Jerusalém é uma cidade onde se sente o peso da história, onde não é mais possível distinguir entre o espaço e o que nele teve lugar.

Nesse território, simultaneamente causa e efeito do cruzamento de processos, a espessura do tempo tornou indistintos os limites entre as diferentes marcas.

No ano 1000 a.c., aquando da sua conquista pelo rei David, Jerusalém não era mais do que uma povoação na margem do rio Kidron. Depois, tendo-se expandido pelas colinas adjacentes, a 'cidade alta' e a 'cidade baixa' formaram um espaço que passou a corresponder à capital do Reino de Jerusalém.

No século VII da nossa era, o domínio árabe estendeu-se a toda a Palestina: Omar al-Khatab conquistou a cidade em 638 e desde então aí se desenvolveu a cultura árabe. Jerusalém só foi perdida a favor dos cristãos no tempo das cruzadas. Uma vez recuperada, a cidade permaneceu sob controlo árabe até aos nossos dias, mais precisamente até 1917, data da sua conquista pelos Ingleses.

Jerusalém é um lugar de tensões: aí coexistem, para o bem e para o mal, várias culturas. O centro histórico da cidade tem a sua zona muçulmana, a sua zona hebraica e a sua zona cristã bem demarcadas. E cada marca do tempo nos faz sentir que a Cidade Antiga é simultaneamente continente e conteúdo.

Embora a maioria da população árabe habite no território urbano da periferia ou nos bairros suburbanos, para os palestinianos al-Quds designa exclusivamente a Cidade Antiga, em grande parte cingida por muralhas.

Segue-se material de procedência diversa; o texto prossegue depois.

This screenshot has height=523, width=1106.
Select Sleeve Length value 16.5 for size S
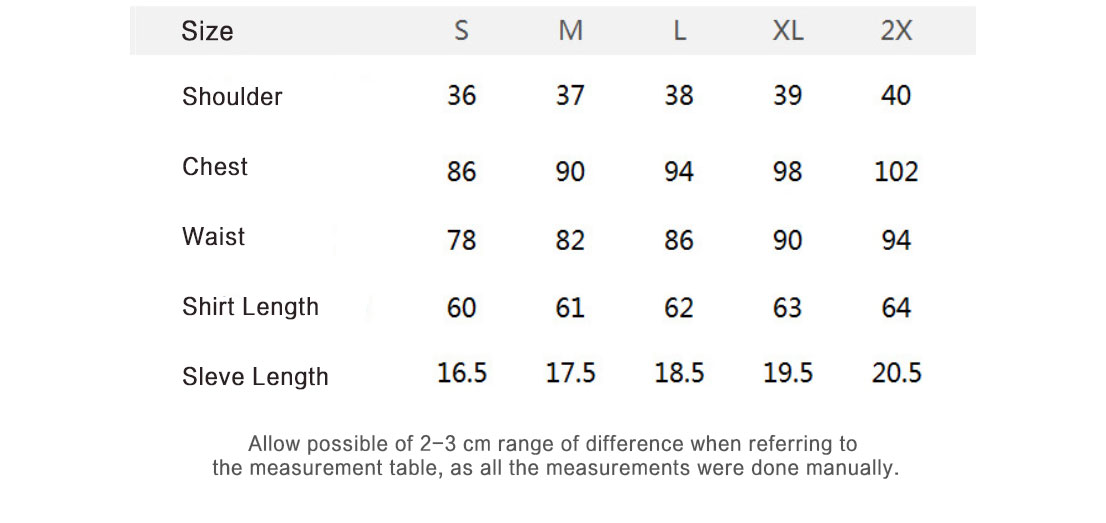click(461, 373)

Esse espaço é um elemento fundamental da sua identidade cultural enquanto árabes. AlQuds é o lugar da memória colectiva dos muçulmanos.

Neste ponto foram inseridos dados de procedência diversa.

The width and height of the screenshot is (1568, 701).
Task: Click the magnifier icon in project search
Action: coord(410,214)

Para os judeus, Yerushalaym é, desde a sua anexação ao estado de Israel em 1967, a capital israelita. É a 'eterna, una e indivisível capital de Israel'. E é também o lugar simbólico por excelência: 'Jerusalém expandir-se-á em todas direcções e as gentes da diáspora reunir-se-ão todas em Jerusalém', diz um velho provérbio hebraico. Jerusalém constitui um símbolo simultaneamente religioso e nacional. Aí se fixa o sentimento de pertença a um povo e a um estado. A apropriação do território e a dominação da cidade dá aos judeus dos nossos dias o sentimento de controlo do próprio destino e do destino da cidade sagrada.

Para os palestinianos, al-Quds é muito mais do que um lugar geográfico, é um lugar de dimensão celeste. Mesmo com as alterações urbanísticas que têm sido introduzidas pela administração israelita, e que vão a par dos seus desígnios de fixar uma comunidade judaica maioritária no território da chamada 'grande Jerusalém', a mágica permanência da Jerusalém árabe não teme o desafio da luta contra o controlo exclusivo da cidade pelos israelitas.

Para a maioria dos turistas europeus em visita a Jerusalém, as questões de afirmação das diversas etnicidades culturais não são claras. E também não existe consenso àcerca do modelo de desenvolvimento social que se ajusta às necessidades das populações em presença. E não é percepcionada a urgência - porque não é ainda assumida pela comunidade internacional - da defesa do direito ao desenvolvimento cultural das minorias.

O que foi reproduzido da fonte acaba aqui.